Protestant View of Church History
30-150 AD: The period of the Eldership/Presbytery with autonomous local churches: Congregational oligarchy where each local church is independent and self governing. There is a plurality of Bishops ruling each local church and their authority does not extend outside their local church.
150-250 AD: The period of the “Episcopal Presbytery” of autonomous local churches. Local churches were governed by a single bishop/overseer (Episcopate) over a group of elders (Presbytery). The only change was that the office of elder/bishop was split into two separate offices within each local church. At first, one elder was seen as the leading elder. (150 AD) Then this leading elder began to take on exclusive title of Bishop. (200 AD)
250-451 AD: The period of the 5 Patriarchs: The oligarchic diocesan episcopate. Three changes take place in this era. 1. The rise of diocesan bishops who rule a small group of churches in addition to his own local church. (250 AD) 2. The rise of metropolitans who were nothing more than the diocesan bishops from the large and important cities. (300 AD) 3. The rise of patriarchs who were nothing more than the metropolitans from the largest and most important cities. (381 AD)

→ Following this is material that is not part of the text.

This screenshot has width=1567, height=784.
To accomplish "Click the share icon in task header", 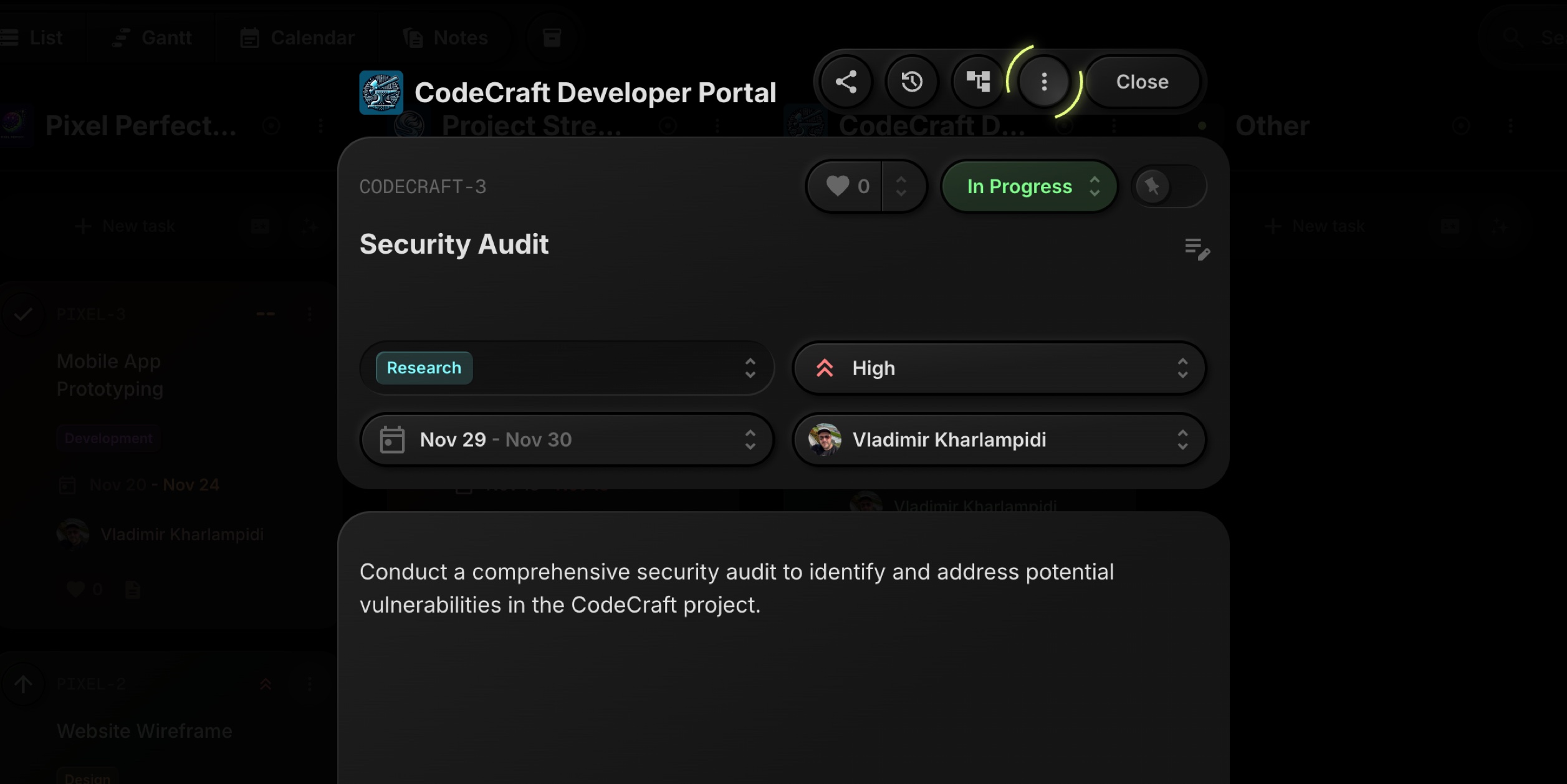I will [846, 82].

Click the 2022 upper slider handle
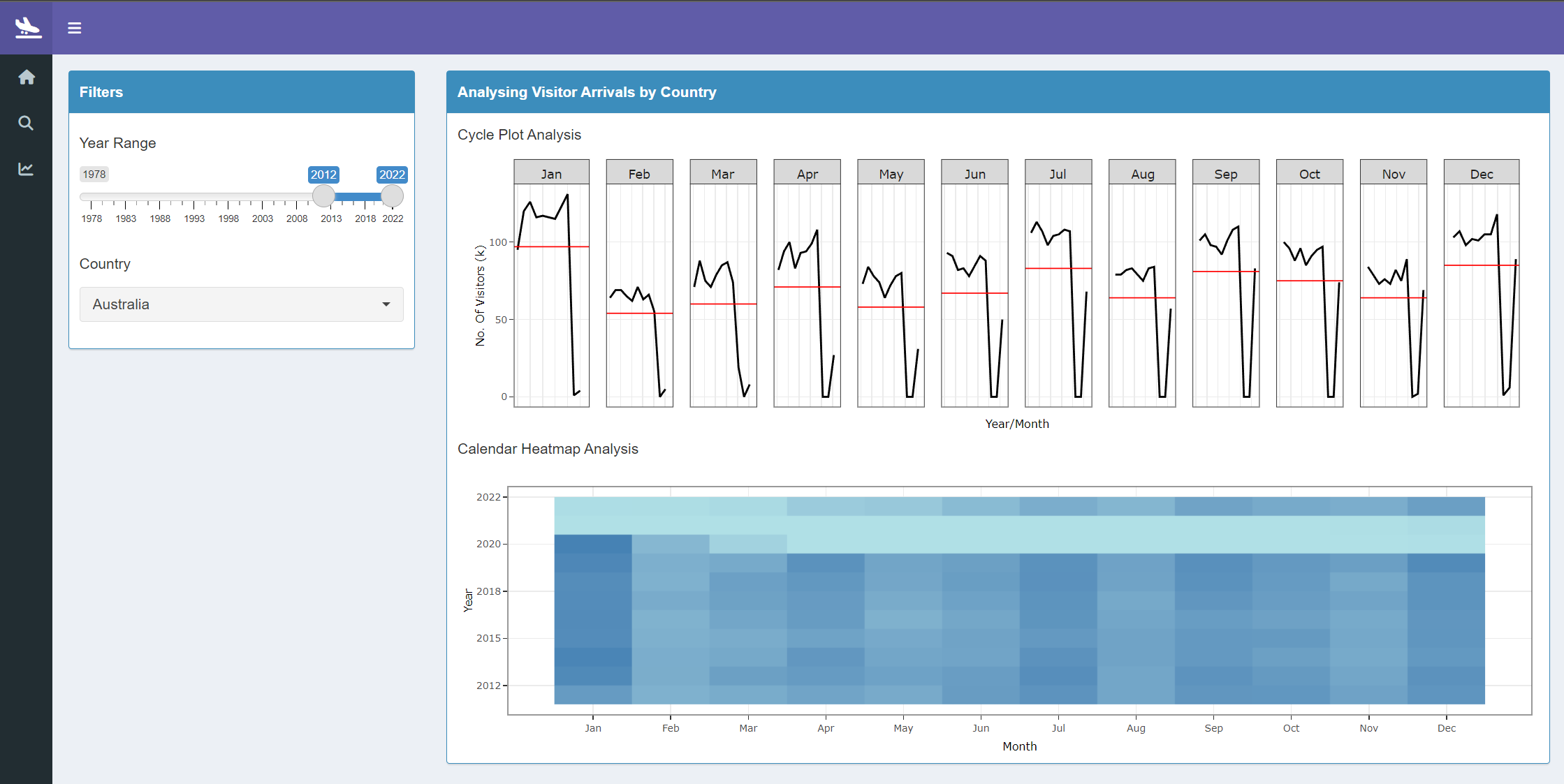click(392, 196)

451-588 AD: The period of the 5 Patriarchs who rule the church as and Autocephalous oligarchy within their own respective territories. (Rome, Constantinople, Antioch, Alexandria and Jerusalem.) Rome and Constantinople are seen as near equals, with Rome having the highest honours, but neither Rome or Constantinople had universal authority. Rome was the only Patriarch of the west, while Constantinople was seen as the leading patriarch among the other three eastern patriarchs.
588-606 AD: The final “dog-fight” between Rome and Constantinople for the top position of “universal bishop” where only one bishop wins the prize of ruling the entire church world wide. Constantinople was first to make the claim of Universal Bishop, but Gregory said no man should wear the title, not even the Himself as the Bishop of Rome. Gregory called such a title the earmark of the anti-Christ. Eight years later the Boniface III, Bishop of Rome, takes the formal title of “Universal Bishop” and has so to the present time. The Pope was born in its present organizational form.
606 AD-Today: Boniface III, Bishop of Rome is the first bishop of Rome to take the title: “universal Bishop”: Catholicism is formally born in its present organizational form. Constantinople however, never agrees and eventually proclaims itself the Universal bishop of the east. Noting has really changed in 1400 years. Rome is head of the Latin/Western church and Constantinople is the head of the Greek/Eastern church. But the way they govern is quite different. The Bishop of Rome went on to take total absolute control of western church. Remember Rome was the only Western Patriarch. Constantinople, however, governed the eastern church in the tradition of the period of the 5 Patriarchs (451-588 AD). While Rome proclaimed itself sole monarch with absolute power throughout the western church, Constantinople, in the spirit of the period of the 5 Patriarchs (451-588 AD) called itself “the first among equals” and does so to the present time. When the Muslims slashed their way with the bloodied sword in an attempt for world domination in 622 AD, the Patriarchs of Antioch, Alexandria and Jerusalem, were all but wiped out. This left only two dominant players on the world stage to rule the church: Rome in the West and Constantinople in the East. It remains so to the present day. No further organization developments have occurred since 606 AD. The basic structure of Rome and Constantinople was solidified in 606 AD and remains basically unchanged to the present time. Yes many more Patriarchs were added in the East, but after the same order and design of Constantinople in 606AD, echoing the period of the 5 Patriarchs (451-588 AD).